■ SET PROBLEM A
In the principal component analysis passage, take the part from "# Principal component" up to and including "curse of dimensionality." and write it out again, substituting "problem of high dimensionality" for "curse of dimensionality".

____ PASSAGE GIVEN

# Principal component analysis
Machine learning in general works wonders when the dataset provided for training the machine is large and concise. Usually having a good amount of data lets us build a better predictive model since we have more data to train the machine with. However, using a large dataset has its own pitfalls. The biggest pitfall is the curse of dimensionality. 

It turns out that in large dimenstional datasets, there might be lots of inconsistencies in the features or lots of redundant featurs in the dataset, which only will increase the computation time and make data processing and EDA more convoluted. 

To get rid of the curse of dimensionality, a process called dimensionality reduction was introduced. Dimensionality reduction techniques can be used to filter only in a limited number of significant features needed for training and this is where PCA comes in. 

## What is PCA?

________
____ AVAILABLE RECORDS

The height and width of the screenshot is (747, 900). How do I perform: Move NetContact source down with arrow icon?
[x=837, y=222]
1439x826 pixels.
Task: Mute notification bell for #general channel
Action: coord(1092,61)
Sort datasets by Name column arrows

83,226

________
____ AVAILABLE RECORDS

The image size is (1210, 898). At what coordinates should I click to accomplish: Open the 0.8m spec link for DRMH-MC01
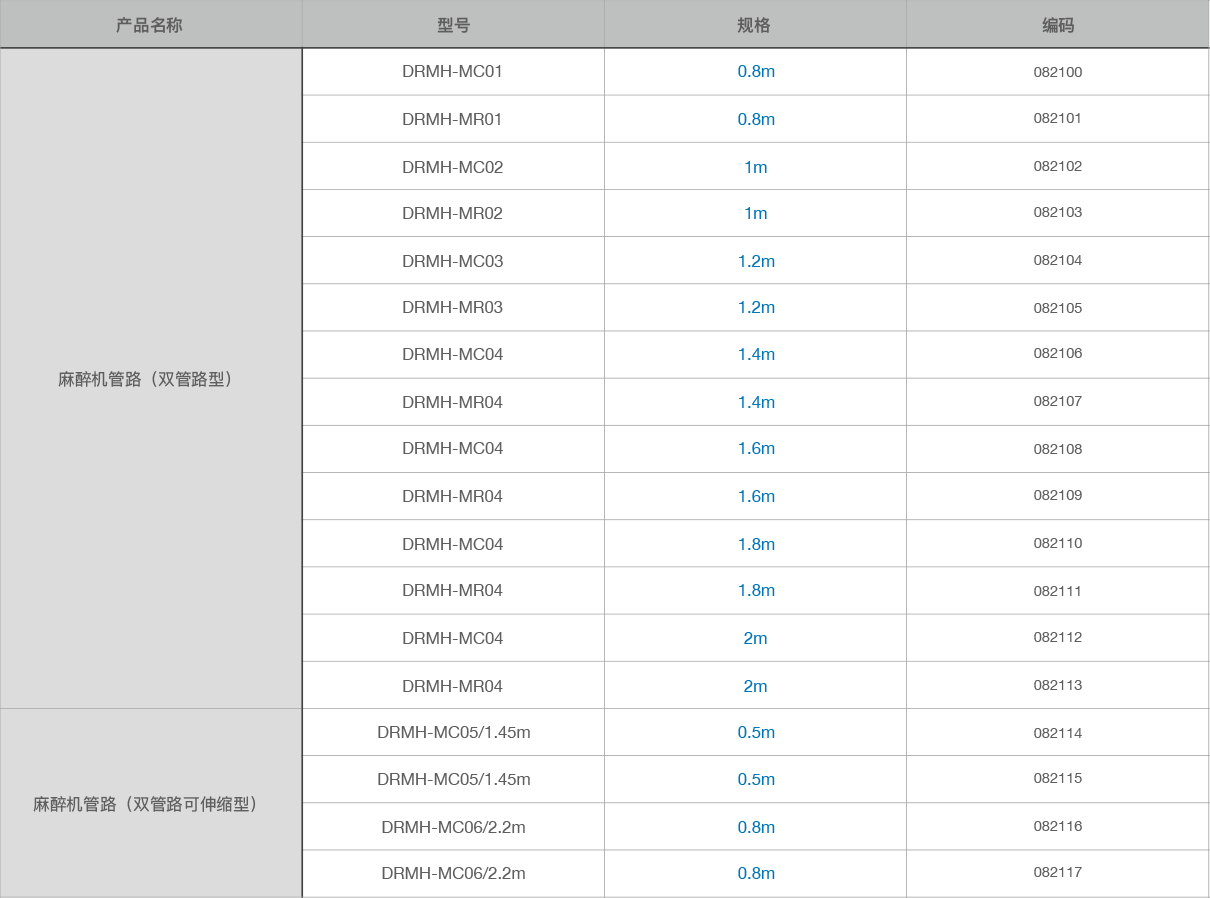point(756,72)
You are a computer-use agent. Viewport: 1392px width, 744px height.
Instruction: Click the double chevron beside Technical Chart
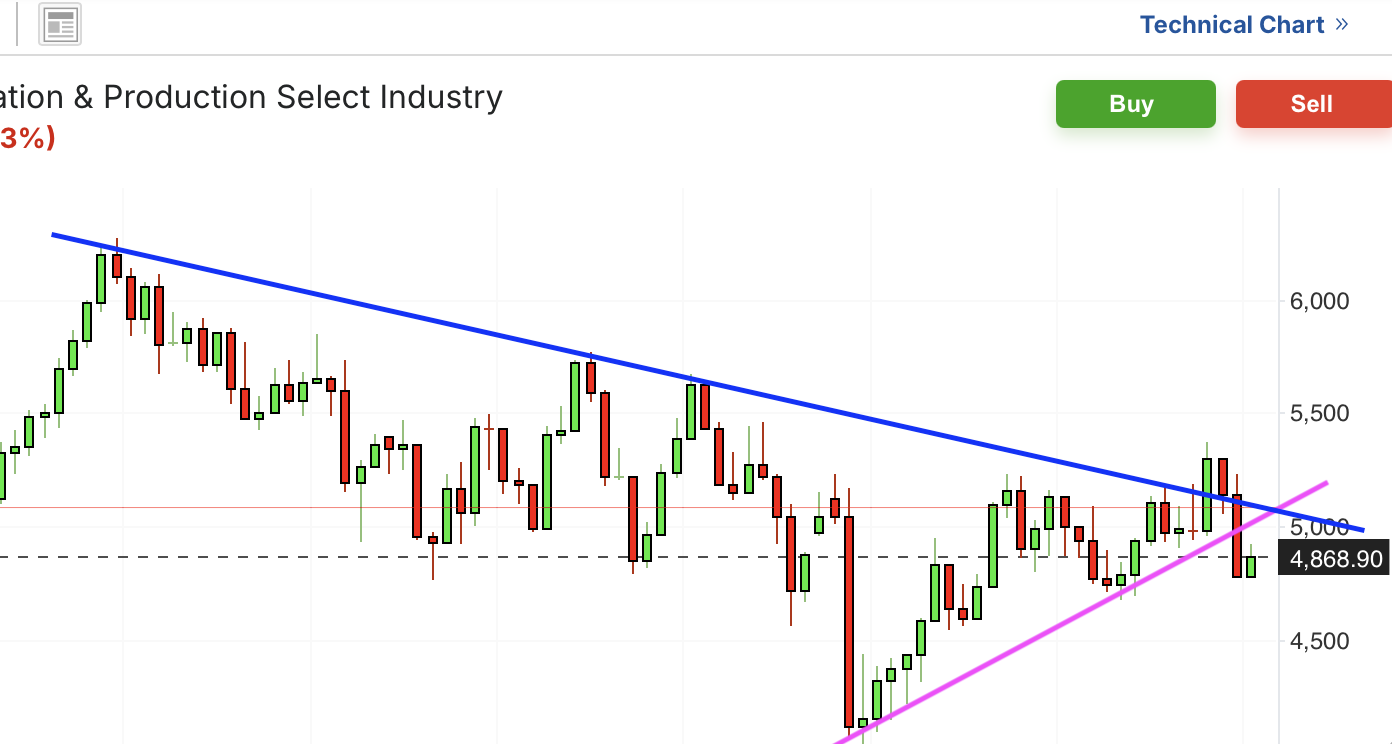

________
____ AVAILABLE RECORDS

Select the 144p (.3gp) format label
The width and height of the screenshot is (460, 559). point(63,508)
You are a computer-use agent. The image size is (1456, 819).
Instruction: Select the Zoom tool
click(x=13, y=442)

________

■ SET PROBLEM B
Print the lines of the listing from the line with "You are a computer-use agent. Viewport: 1392px" up to and including the line with "Instruction: Click the", without any change.

■ CORRECT RESPONSE A
# Principal component analysis
Machine learning in general works wonders when the dataset provided for training the machine is large and concise. Usually having a good amount of data lets us build a better predictive model since we have more data to train the machine with. However, using a large dataset has its own pitfalls. The biggest pitfall is the problem of high dimensionality.

■ CORRECT RESPONSE B
You are a computer-use agent. Viewport: 1392px width, 744px height.
Instruction: Click the double chevron beside Technical Chart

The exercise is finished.